[Rows on where targets appear]
---+---
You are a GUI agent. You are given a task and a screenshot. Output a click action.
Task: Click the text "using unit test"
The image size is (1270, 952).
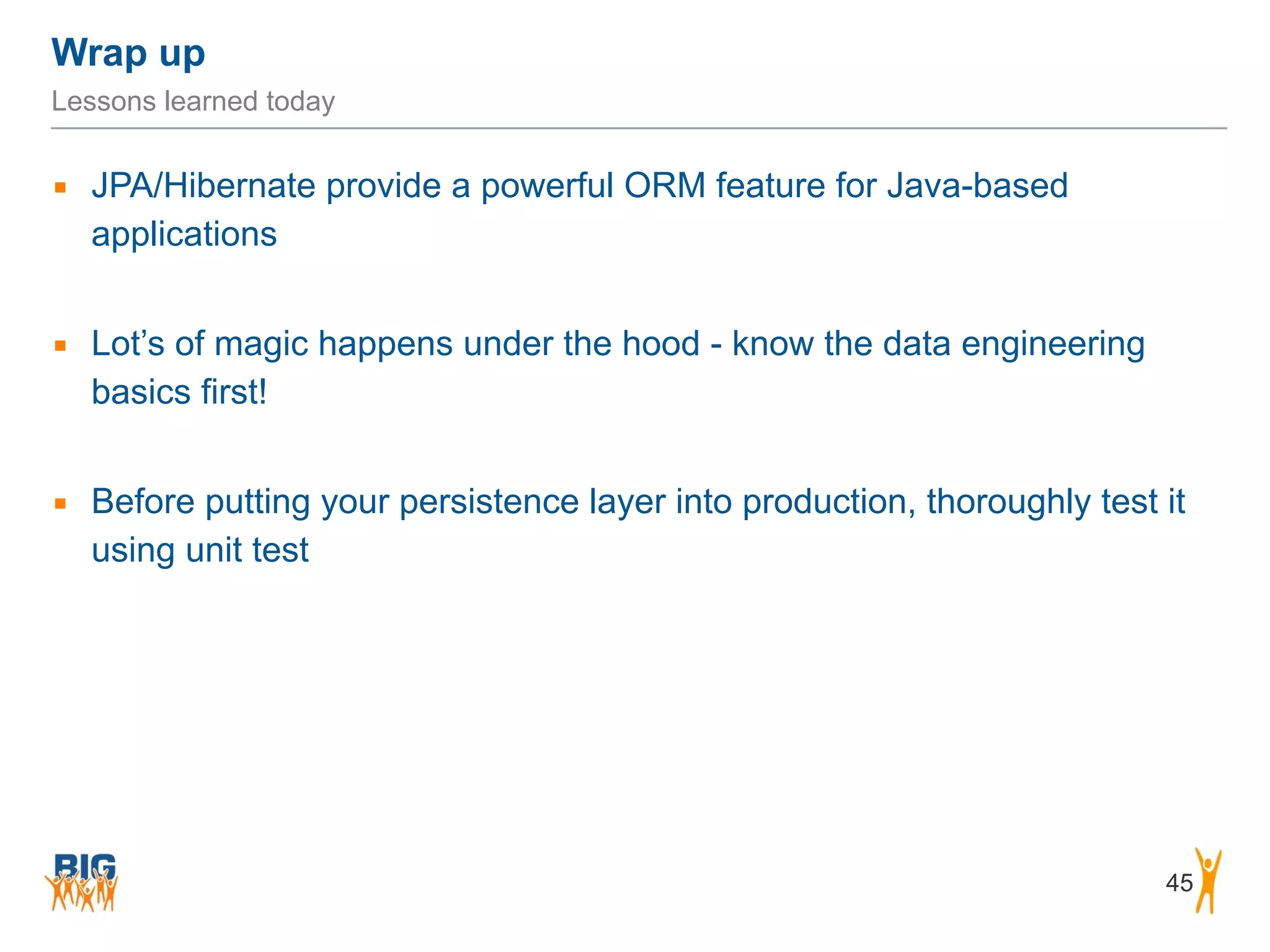pyautogui.click(x=200, y=550)
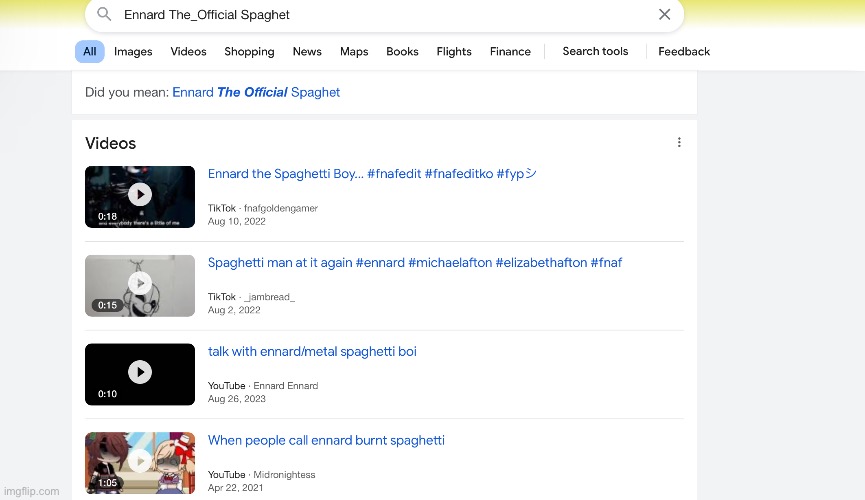
Task: Play the talk with ennard video
Action: (140, 373)
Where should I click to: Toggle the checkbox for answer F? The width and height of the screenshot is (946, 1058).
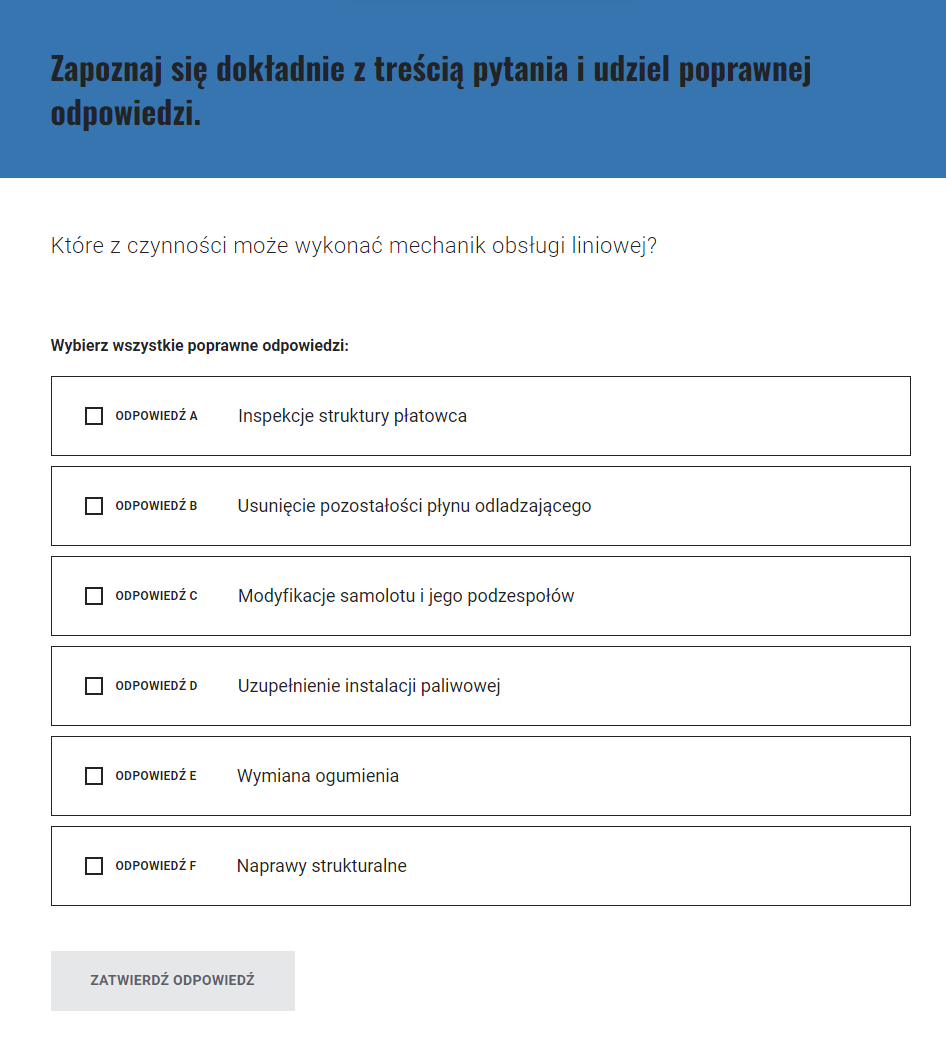point(94,866)
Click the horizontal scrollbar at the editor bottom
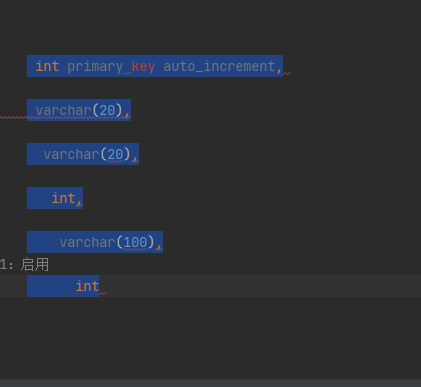The image size is (421, 387). point(210,383)
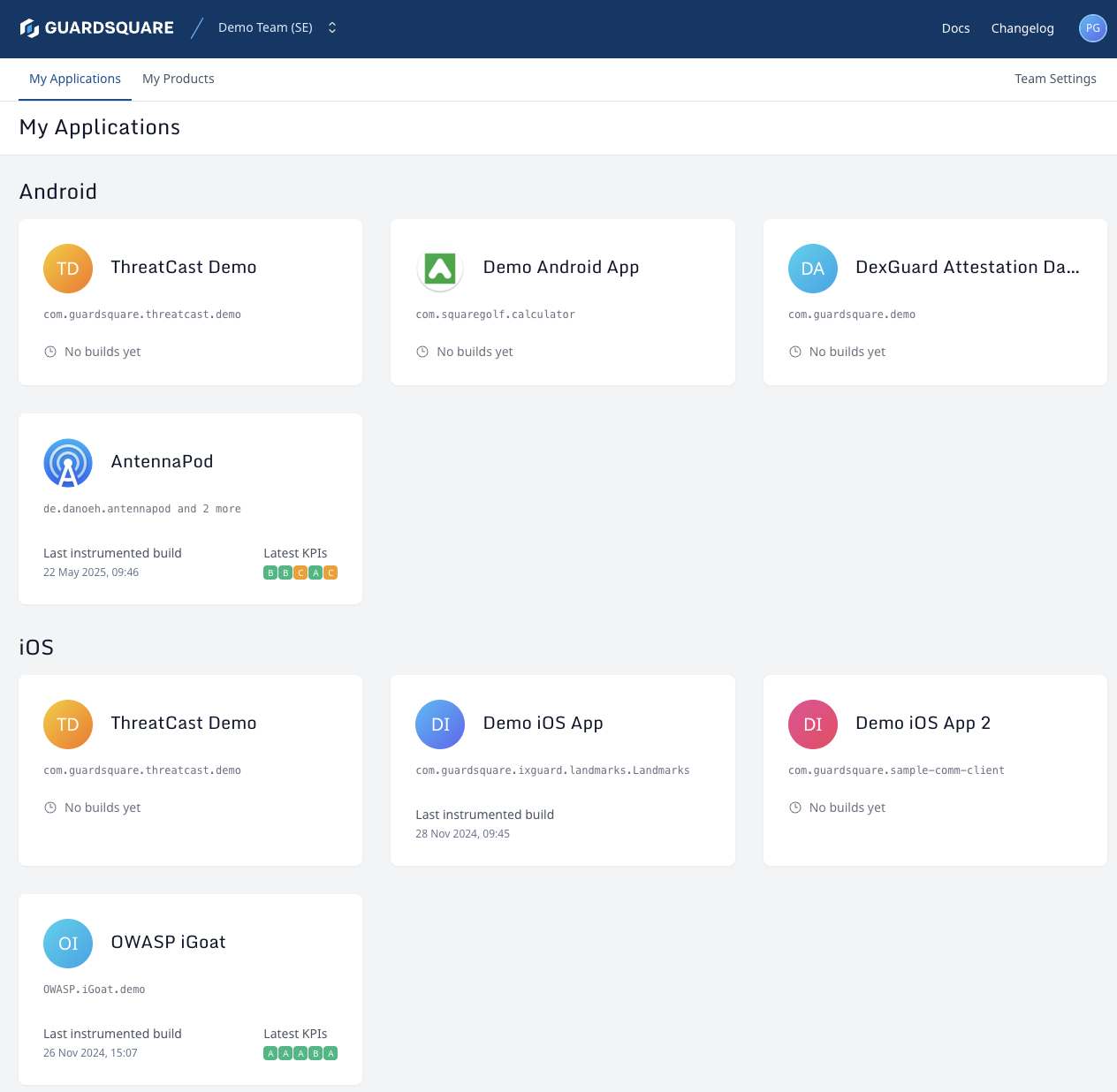Go to Team Settings
The image size is (1117, 1092).
1055,79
---+---
Work to complete -
Rewrite all the records, swapping "screenshot" for "screen capture" and keeping everything else the same. Leave the pictures out of your answer.

Response to this task -
You are a GUI agent. You are given a task and a screen capture. Output a click action.
Task: Click the text "using unit test"
The image size is (1270, 952).
pyautogui.click(x=200, y=550)
Task: Play the talk with ennard video
Action: (140, 373)
Where should I click to: Toggle the checkbox for answer F? The width and height of the screen capture is (946, 1058).
point(94,866)
Click the horizontal scrollbar at the editor bottom
The image size is (421, 387). point(210,383)
Go to Team Settings
The image size is (1117, 1092).
1055,79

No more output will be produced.